2021 is shaping up to be a golden age for container ship operators, with January’s substantial rise in long-term contracted rates being “blown out the water” by developments in February. According to the latest XSI® Public Indices report from Xeneta, which crowdsources shipping data to deliver unique market intelligence, rates soared by 9.6% month-on-month (following January’s jump of 5.9%).
All key shipping corridors registered steep climbs, driven by continuing surging demand, lack of equipment supply, and spot rates that refuse to budge from their lofty peaks.
Oslo-based Xeneta’s XSI® captures the very latest rates from leading shippers, utilizing over 220 million data points, with more than 160,000 port-to-port pairings. As such it delivers a truly in-depth understanding of global long-term rates movements, which, this year, have been nothing short of dramatic. The index is now at its highest ever level, up 13.9% year-on-year, with a 16% climb over the first two months of 2021.
Shippers praying for a ‘time-out’ in this frenzied arena may have to steel themselves for more of the same, warns Xeneta CEO Patrik Berglund.
“It’s no overstatement to say this really is an extraordinary time for the industry,” he comments. “The demand for available containers is well-reported, as is congestion at ports (particularly in the US) and the disruption caused by coronavirus. This continues to fan the flames of red hot rates, giving the carriers a huge advantage over shippers when it comes to negotiations.”
He explains: “The operators have succeeded in maintaining all-time high spot rates and this gives them ammunition for negotiating favorable long-term contracts. That creates an unpalatable choice for shippers. Namely, run the risk of playing the spot market and hope for lower rates, or lock into contracts and secure your supply chain, but at a high price. And of course, if you’re a smaller shipper there’s a real danger of being sidelined for larger or more profitable customers. It’s a very difficult, fluid situation, where the latest market data is absolutely key to making the best business decisions.”
The strength of the market is demonstrated by the unusual fact that every key trade corridor in February, in terms of both import and export, recorded significant climbs. Some were the highest ever seen on the XSI®.
In Europe, imports rose by 9.6% (following last month’s huge 19.3% gain) with the index now up 21.1% year-on-year. The exports benchmark, meanwhile, saw its largest ever monthly hike of 11.1%, driving a 7.7% increase against February 2020 rates. Far East imports rewrote the record books for the XSI® with a 38.9% jump, the biggest single monthly increase seen on the indices. This leaves the index 25.7% higher year-on-year. The exports figure could not keep pace, but still showed marked growth with a climb of 8.1%, pushing the benchmark up 27.4% against this time last year.

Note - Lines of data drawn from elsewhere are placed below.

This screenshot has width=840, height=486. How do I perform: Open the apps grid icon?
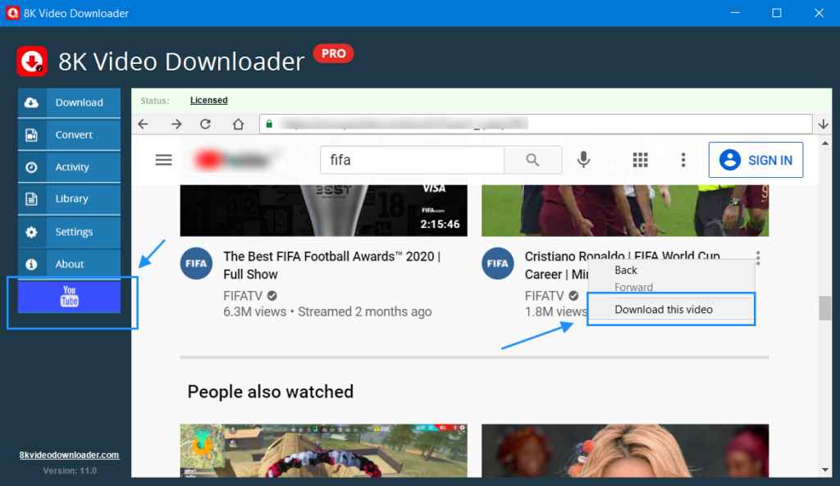click(641, 160)
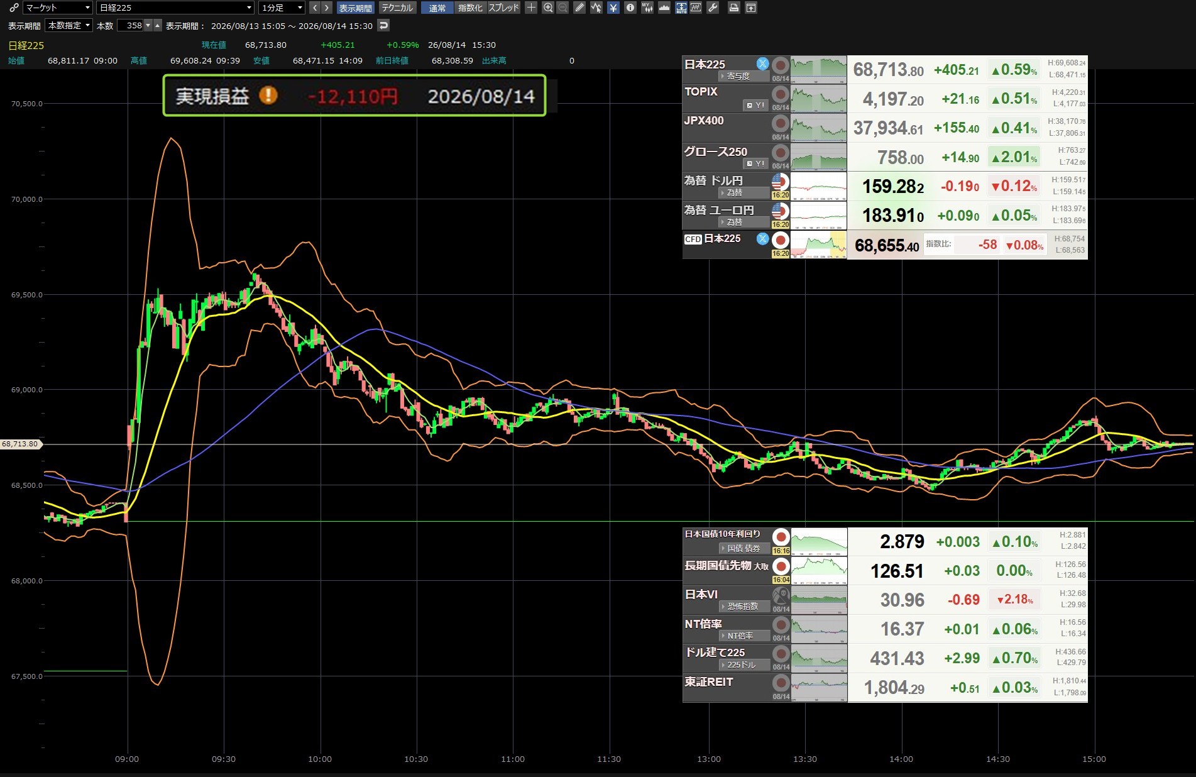
Task: Toggle the AUTO scale button
Action: (x=681, y=8)
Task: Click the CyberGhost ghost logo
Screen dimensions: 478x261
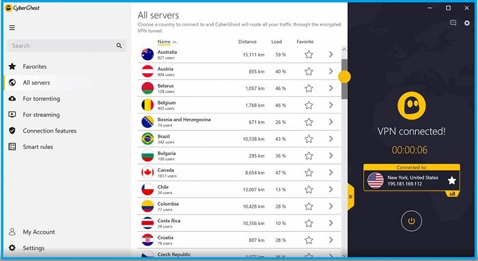Action: click(x=411, y=105)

Developments in the US were equally dramatic. Here the imports figure rose by 7.1% (7.9% year-on-year), while exports saw their greatest ever increase in the report, up by a massive 17.6% month-on-month. However, coming on the back of a prolonged period of weak development, this benchmark remains down 2% seen against February 2020.
Berglund says the dynamic nature of the market makes second-guessing future developments problematic, although he does see inevitable “adjustments” ahead in an evolving segment.
“The congestion in the US is a good example,” he notes. “Recent reports suggest that there were 21 vessels anchored at Los Angeles/Long Beach, with an average waiting time of eight days. This comes on the back of National Retail Federation (NRF) intelligence indicating imports into major US gateways reached all-time highs in the second half of 2020. So, there’s an impetus for carriers to look at west coast alternatives, such as Oakland and Seattle, and launch new services for greater efficiency. That could impact upon rates.
“In Europe we’re already seeing developments with a new service launched by China United Lines (CUL) serving the Far East. Interestingly, purchasing network XSTAFF has joined forces with CUL to offer its clients – shippers of a smaller scale – enhanced reliability and cost security. A second route is scheduled to commence operations soon. This model is an intriguing alternative, as is cargo owners looking to manage their own fleets. Could this be a way for shippers to regain control?”
“In the long-term fundamental change is possible,” Berglund concludes, “but for the short-term shippers should be prepared for the probability of further demanding negotiations and continuing high rates. The latest market intelligence will help them understand just how challenging the way ahead promises to be.”
Companies participating in Oslo-based Xeneta’s crowd-sourced ocean and air freight rate benchmarking and market analytics platform include names such as ABB, Electrolux, Continental, Unilever, Lenovo, Nestle, L’Oréal, Thyssenkrupp, Volvo Group and John Deere, amongst others.